Eventually, I ended up leaving the Data Science program at IU, but still had aspirations to complete a graduate degree. Prior to Data Science, my big educational goal in life was to earn an MBA. After lurking on this board for a number of years, I also learned about the different business school accreditations. USI had just rolled out their online MBA program, and it was quite impressive! 30 units, AACSB accreditation, 6 transfer credits allowed, Data Analytics concentration available, all for $12.9k?! SIGN ME UP!
The decision to pursue my MBA was very lucrative. The position I'm currently in requires at least an MBA, so there's that. Also, the leadership/management courses were helpful since I'm so used to being a worker bee; it took a second to adjust to my role in management. Suffice to say, the coursework did help a lot in that respect, and I was able to apply many of the things I learned in the program directly to the projects and situations I'd face at work.

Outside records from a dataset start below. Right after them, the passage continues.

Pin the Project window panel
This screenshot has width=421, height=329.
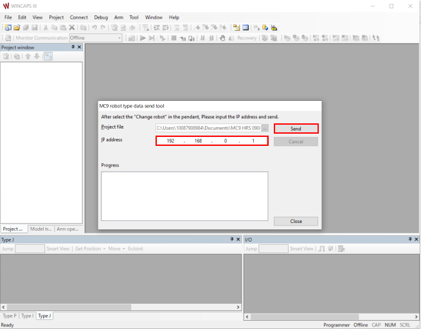click(x=73, y=47)
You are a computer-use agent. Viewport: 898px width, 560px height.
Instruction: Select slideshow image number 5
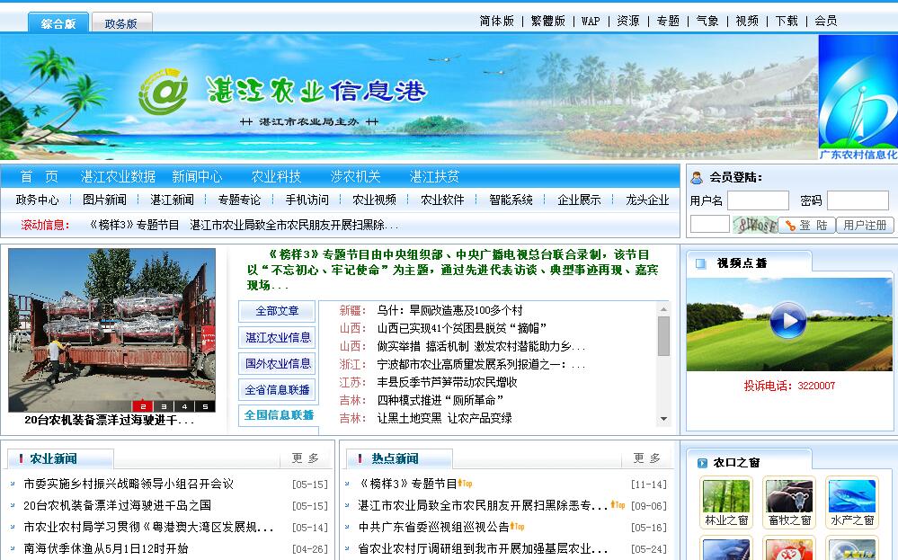[205, 406]
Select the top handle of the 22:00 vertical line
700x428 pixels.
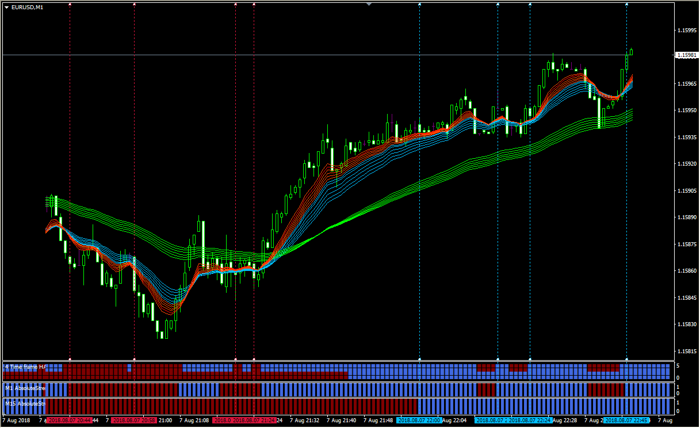click(419, 4)
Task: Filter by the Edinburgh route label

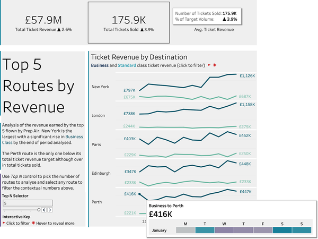Action: tap(101, 173)
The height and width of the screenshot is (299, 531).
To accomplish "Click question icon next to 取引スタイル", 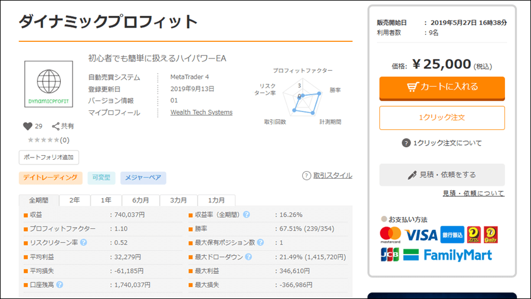I will point(306,176).
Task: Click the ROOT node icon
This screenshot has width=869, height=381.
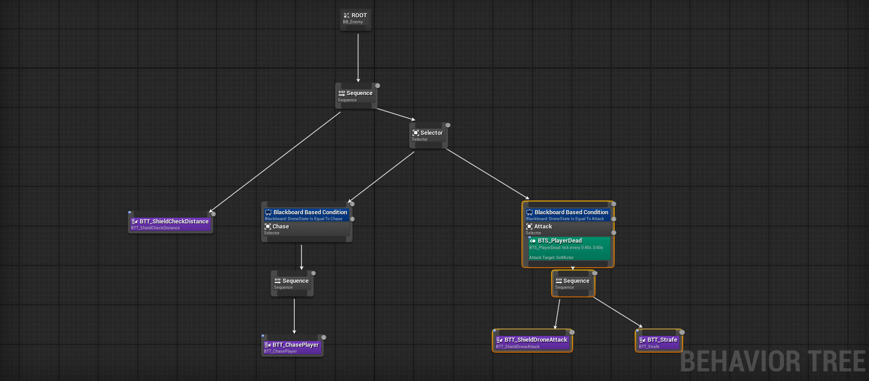Action: point(347,16)
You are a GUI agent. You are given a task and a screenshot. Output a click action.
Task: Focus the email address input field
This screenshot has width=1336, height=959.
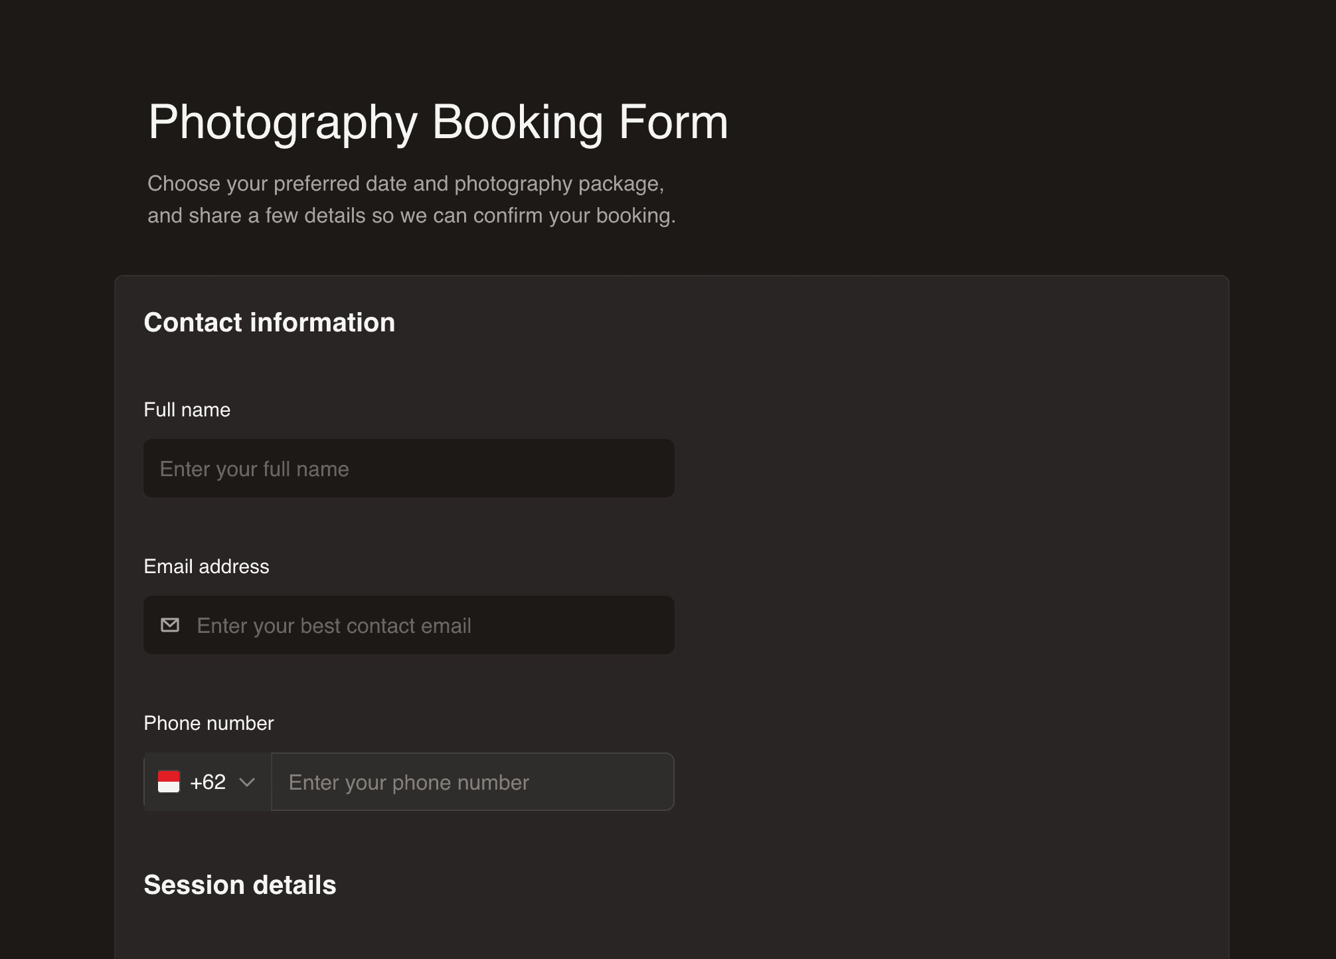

Lastly, and this is mainly ego... I never got over the fact that I left the Data Science program at IU; I loved the subject matter but HATED how IU structured their program (since it's a leading research university, it's a big go-to for Microsoft, IBM and other industry-leading candidates). Consequently, the department catered more to their skillsets than to beginners like me. Their ramp-up/introductory courses weren't much help to me either, I ended up using outside sources like edX and Coursera to learn the basics. This KILLED me; IU's program is NOT cheap, and despite having a fellowship/tuition break due to my undergrad GPA, I was still paying so much in tuition. Then, to rely on OTHER sources to learn their material... I didn't think any of it (the stress, grief, depression, etc.) was worth it. So I left.
I say all this because I am now restarting that program at Eastern! (I recognized your name from the FB Group; I made a post there as well!) Looking at the structure of the program and the content (along with the helpful feedback you've given), I think their program will be a better fit for me.
I also have my eye on the DHA at VA University of Lynchburg in the near future; another great find from DI. I don't need an RA doctorate for work, nor do I have any immediate plans to teach. Admittedly, I'd only be pursuing this for the vanity of having a doctorate; but then again... who isn't? ;-)
Indiana University-Bloomington is a great university albeit, a lot of these universities that offer online programs can overwhelm their system if they allow the program to grow at a quicker rate than they can realistically accommodate. My program has a cohort size of 38 students and they intend to admit no more than 40-60 per cohort. When you have a program that has 500+ students, you run the chance of failing the students unless you have a very robust distance learning team that is solely there to help operate the programs efficiently and effectively.
Indeed. Eastern had some growing pains in the first 3 semesters. They're now enrolling 300+ students per term which is going to require them to add several more staff and Professors to accommodate lest they run into issues as those students get into the more demanding (on the professors) upper courses.